Set out everything from the start of the listing down to and including the line containing "Action: pyautogui.click(x=459, y=66)" as a numbered list, leaving out any blank lines.

··· Data supplied

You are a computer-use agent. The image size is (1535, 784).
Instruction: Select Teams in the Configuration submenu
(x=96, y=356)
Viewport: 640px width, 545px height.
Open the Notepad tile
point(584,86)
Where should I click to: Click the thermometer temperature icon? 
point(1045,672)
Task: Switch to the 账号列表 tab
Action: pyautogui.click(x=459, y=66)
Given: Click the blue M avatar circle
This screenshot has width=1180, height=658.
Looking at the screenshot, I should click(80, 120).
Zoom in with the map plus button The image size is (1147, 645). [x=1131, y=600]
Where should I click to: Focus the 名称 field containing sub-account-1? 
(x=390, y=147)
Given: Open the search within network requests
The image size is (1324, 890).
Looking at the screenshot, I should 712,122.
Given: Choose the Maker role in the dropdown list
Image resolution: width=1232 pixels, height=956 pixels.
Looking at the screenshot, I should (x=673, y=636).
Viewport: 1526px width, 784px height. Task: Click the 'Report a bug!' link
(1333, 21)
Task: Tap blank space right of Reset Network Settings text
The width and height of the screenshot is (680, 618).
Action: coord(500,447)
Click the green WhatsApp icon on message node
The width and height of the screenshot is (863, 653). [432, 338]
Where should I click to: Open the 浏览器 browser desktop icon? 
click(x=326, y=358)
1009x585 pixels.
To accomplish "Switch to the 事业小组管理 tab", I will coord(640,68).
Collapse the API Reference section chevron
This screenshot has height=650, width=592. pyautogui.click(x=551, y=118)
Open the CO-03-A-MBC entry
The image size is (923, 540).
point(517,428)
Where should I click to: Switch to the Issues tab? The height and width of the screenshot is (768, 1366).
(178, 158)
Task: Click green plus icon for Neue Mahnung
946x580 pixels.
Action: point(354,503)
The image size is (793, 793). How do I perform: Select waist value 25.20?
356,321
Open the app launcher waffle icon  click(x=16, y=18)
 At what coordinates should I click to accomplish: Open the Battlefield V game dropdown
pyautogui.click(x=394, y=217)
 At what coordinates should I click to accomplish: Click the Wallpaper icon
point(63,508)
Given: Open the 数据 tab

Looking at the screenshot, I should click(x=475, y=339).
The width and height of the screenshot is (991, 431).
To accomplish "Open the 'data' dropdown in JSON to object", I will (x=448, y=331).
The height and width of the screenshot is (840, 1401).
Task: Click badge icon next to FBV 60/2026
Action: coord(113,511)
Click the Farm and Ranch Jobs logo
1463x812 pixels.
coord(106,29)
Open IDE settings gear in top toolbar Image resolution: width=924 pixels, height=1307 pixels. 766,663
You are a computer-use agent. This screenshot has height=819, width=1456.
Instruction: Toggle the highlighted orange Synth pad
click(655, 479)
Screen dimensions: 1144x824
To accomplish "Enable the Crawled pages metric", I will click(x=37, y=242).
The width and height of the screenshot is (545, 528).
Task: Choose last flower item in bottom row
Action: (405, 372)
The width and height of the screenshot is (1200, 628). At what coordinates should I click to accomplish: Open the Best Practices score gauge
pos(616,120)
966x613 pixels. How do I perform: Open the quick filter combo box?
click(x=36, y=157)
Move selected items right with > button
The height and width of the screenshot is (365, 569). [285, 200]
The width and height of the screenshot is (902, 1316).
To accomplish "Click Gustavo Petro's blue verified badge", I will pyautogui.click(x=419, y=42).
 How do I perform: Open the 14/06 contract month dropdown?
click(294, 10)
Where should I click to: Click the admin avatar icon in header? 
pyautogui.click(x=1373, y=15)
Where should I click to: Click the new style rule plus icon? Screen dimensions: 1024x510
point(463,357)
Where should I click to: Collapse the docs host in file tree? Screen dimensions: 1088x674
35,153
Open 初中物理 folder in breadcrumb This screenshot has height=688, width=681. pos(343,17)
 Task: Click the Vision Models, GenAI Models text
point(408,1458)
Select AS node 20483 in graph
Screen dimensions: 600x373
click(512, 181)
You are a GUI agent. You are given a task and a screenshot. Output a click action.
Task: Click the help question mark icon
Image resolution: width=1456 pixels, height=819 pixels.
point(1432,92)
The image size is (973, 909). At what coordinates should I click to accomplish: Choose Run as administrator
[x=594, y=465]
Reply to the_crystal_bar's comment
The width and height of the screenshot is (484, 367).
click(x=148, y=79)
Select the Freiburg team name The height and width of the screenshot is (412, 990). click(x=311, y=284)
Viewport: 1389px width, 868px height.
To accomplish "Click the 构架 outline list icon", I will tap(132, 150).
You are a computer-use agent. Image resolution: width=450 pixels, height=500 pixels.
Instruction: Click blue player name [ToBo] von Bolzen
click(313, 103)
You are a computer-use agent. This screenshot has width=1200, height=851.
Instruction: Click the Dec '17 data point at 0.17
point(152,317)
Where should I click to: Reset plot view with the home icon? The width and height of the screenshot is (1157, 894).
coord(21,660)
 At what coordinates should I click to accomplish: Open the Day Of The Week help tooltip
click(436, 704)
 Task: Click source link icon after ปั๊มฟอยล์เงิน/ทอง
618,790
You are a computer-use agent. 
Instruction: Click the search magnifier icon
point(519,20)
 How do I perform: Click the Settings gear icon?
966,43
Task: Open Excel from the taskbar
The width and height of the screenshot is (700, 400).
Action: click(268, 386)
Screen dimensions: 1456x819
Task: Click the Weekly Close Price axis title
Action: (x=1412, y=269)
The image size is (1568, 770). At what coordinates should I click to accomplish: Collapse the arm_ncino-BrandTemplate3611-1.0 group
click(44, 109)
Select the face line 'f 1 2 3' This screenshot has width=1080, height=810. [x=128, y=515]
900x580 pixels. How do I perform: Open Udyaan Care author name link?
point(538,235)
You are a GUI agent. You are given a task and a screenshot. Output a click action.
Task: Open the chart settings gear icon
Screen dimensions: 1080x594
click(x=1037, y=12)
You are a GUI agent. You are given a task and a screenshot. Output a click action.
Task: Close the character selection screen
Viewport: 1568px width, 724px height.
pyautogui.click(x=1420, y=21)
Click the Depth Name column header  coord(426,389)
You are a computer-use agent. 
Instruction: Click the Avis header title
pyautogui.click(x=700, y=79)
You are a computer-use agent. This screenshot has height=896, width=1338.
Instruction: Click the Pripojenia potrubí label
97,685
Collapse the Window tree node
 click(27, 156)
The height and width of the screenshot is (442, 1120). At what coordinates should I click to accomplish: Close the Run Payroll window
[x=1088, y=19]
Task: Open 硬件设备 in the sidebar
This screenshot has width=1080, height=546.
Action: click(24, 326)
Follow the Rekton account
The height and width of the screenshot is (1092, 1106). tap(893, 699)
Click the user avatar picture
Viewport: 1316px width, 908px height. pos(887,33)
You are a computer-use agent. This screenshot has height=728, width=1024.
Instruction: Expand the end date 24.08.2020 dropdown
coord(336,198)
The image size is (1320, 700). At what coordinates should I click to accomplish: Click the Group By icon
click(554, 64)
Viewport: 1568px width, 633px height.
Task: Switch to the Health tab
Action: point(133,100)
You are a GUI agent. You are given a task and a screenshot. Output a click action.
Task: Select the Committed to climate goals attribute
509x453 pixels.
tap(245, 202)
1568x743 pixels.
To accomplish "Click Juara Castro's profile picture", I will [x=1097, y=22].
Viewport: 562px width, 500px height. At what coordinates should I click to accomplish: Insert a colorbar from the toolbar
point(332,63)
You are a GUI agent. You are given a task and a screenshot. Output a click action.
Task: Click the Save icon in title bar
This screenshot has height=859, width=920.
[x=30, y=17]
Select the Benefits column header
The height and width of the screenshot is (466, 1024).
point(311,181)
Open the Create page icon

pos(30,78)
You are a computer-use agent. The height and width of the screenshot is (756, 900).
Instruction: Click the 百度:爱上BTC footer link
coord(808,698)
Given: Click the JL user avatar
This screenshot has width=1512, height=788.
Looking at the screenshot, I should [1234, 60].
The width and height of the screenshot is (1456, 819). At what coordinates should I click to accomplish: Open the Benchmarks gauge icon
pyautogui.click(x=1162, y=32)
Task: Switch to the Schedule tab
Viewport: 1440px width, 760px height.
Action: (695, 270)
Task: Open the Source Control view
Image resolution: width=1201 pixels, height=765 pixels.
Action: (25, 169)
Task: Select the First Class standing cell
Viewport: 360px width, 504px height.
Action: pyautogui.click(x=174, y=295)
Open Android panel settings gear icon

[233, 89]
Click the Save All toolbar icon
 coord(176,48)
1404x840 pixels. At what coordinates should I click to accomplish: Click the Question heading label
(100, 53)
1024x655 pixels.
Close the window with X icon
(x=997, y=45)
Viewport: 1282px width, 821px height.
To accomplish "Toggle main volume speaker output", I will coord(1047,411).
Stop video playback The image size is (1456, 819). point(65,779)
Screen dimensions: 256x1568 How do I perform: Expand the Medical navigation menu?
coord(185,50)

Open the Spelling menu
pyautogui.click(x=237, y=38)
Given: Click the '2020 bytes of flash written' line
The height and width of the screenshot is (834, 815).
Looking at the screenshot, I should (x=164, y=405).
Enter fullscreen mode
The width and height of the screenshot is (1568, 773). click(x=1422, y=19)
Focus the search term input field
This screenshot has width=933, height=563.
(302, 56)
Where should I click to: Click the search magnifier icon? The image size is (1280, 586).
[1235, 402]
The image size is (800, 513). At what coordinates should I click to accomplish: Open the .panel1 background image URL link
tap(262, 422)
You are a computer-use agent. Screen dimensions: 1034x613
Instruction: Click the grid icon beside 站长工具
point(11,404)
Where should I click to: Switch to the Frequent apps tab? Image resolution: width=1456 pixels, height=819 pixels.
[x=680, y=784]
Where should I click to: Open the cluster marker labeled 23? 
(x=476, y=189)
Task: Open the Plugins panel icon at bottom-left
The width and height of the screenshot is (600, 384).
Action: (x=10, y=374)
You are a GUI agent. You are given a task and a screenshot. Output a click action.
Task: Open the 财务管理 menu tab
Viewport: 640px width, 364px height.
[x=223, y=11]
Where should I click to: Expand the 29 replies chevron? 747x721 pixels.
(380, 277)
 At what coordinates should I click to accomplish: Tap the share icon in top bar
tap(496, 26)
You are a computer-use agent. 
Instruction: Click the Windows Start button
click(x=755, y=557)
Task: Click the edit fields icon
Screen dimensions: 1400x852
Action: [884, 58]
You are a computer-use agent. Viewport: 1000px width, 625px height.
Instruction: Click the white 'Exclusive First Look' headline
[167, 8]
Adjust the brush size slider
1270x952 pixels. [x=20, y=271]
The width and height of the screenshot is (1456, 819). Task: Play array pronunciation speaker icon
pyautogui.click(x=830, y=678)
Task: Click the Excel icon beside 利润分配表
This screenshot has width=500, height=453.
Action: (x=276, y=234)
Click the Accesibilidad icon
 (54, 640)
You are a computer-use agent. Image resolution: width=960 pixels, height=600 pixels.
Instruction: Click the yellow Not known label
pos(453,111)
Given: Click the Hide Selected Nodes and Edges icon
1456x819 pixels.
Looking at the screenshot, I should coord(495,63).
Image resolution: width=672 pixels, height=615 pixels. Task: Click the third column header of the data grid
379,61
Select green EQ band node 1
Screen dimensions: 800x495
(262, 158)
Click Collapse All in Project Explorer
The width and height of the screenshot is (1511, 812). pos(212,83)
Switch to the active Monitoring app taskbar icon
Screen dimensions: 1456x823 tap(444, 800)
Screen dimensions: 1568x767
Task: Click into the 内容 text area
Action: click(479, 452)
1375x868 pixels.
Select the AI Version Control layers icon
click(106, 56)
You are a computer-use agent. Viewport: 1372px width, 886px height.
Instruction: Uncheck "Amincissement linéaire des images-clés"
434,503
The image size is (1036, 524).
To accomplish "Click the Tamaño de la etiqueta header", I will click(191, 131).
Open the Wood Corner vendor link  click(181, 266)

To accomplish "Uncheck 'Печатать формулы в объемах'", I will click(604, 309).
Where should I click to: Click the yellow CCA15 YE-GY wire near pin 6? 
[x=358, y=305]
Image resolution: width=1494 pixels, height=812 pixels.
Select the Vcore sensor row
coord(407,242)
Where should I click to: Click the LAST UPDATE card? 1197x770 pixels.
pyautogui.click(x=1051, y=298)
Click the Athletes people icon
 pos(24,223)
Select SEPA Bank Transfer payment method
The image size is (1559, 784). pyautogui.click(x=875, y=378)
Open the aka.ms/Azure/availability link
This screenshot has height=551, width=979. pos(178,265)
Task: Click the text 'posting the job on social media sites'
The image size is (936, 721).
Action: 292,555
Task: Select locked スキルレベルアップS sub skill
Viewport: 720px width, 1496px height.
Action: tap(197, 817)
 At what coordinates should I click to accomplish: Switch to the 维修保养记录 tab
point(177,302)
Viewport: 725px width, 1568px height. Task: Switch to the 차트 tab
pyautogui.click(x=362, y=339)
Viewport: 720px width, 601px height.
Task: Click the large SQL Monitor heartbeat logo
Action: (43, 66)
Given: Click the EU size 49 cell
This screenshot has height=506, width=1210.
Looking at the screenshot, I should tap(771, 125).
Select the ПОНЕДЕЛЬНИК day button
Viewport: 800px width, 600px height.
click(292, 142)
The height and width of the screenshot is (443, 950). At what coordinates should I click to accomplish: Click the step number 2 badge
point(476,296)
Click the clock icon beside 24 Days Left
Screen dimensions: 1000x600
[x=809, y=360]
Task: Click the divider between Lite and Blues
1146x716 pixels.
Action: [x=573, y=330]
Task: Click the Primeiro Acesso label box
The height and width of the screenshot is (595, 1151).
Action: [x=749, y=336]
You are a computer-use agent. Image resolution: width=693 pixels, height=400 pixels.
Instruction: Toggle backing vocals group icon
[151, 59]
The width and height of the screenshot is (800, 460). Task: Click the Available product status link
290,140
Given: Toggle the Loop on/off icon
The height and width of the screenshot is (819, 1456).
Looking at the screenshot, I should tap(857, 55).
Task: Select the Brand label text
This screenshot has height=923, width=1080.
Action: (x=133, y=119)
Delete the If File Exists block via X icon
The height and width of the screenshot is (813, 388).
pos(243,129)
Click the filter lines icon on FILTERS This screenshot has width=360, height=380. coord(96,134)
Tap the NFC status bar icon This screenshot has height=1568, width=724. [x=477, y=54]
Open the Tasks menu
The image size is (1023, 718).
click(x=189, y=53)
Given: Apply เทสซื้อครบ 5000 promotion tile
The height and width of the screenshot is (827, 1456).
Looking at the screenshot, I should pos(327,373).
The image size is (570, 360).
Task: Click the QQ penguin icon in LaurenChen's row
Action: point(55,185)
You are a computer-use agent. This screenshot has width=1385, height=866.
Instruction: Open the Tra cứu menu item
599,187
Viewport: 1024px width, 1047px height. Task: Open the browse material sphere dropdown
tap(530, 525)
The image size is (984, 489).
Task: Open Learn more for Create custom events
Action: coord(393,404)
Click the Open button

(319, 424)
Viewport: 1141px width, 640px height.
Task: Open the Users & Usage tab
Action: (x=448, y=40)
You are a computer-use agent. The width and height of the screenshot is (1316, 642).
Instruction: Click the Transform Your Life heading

······

> **Solution for this problem**:
1. You are a computer-use agent. The image size is (1535, 784).
2. Instruction: Select Teams in the Configuration submenu
3. (x=96, y=356)
4. Viewport: 640px width, 545px height.
5. Open the Notepad tile
6. point(584,86)
7. Where should I click to: Click the thermometer temperature icon? 
8. point(1045,672)
9. Task: Switch to the 账号列表 tab
10. Action: pyautogui.click(x=459, y=66)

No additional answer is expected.